Berhujjah dengan ayat ini dari dua sisi:

Pertama:

Bahwa Alloh –Ta’ala- telah membedakan antara menciptakan dan memerintah, keduanya adalah bagian dari sifat-sifat-Nya, menyandarkan keduanya kepada Dzat-Nya. Adapun penciptaan adalah perbuatan-Nya, sedangkan perintah-Nya adalah firman-Nya. Hukum asal dari dua kata yang digabungkan masing-masing mempunyai arti yang berbeda, kecuali jika ada indikasi yang menyatakan tidak demikian, dalam ayat tersebut ada banyak indikasi yang menguatkan adanya perbedaan antara keduanya di antaranya adalah sebagaimana yang akan disebutkan kemudian.

Kedua:

Bahwa penciptaan itu tidak terjadi kecuali dengan perintah, sebagaimana firman Alloh –Ta’ala-:

( إِنَّمَا أَمْرُهُ إِذَا أَرَادَ شَيْئًا أَنْ يَقُولَ لَهُ كُنْ فَيَكُونُ ) يس/ 82 .

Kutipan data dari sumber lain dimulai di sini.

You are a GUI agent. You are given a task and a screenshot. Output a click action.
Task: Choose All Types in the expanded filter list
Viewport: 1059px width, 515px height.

“Sesungguhnya perintah-Nya apabila Dia menghendaki sesuatu hanyalah berkata kepadanya: "Jadilah!" maka terjadilah ia”. (QS. Yaasiin: 82)

Firman Alloh: “Kun !” adalah perintah-Nya, jika dianggap sebagai makhluk pasti ciptaan-Nya tersebut membutuhkan perintah, perintah membutuhkan perintah, dan demikian seterusnya, yang demikian itu bisa dipastikan kebatilannya.

Imam Ahmad –rahimahullah- telah berhujjah dengan ayat ini atas Jahmiyah dan Mu’tazilah, beliau berkata:

“Pendapat saya: “Alloh berfirman:

( ألا له الخلق والأمر )

“Ingatlah, menciptakan dan memerintah hanyalah hak Allah”. (QS. Al A’raf: 54)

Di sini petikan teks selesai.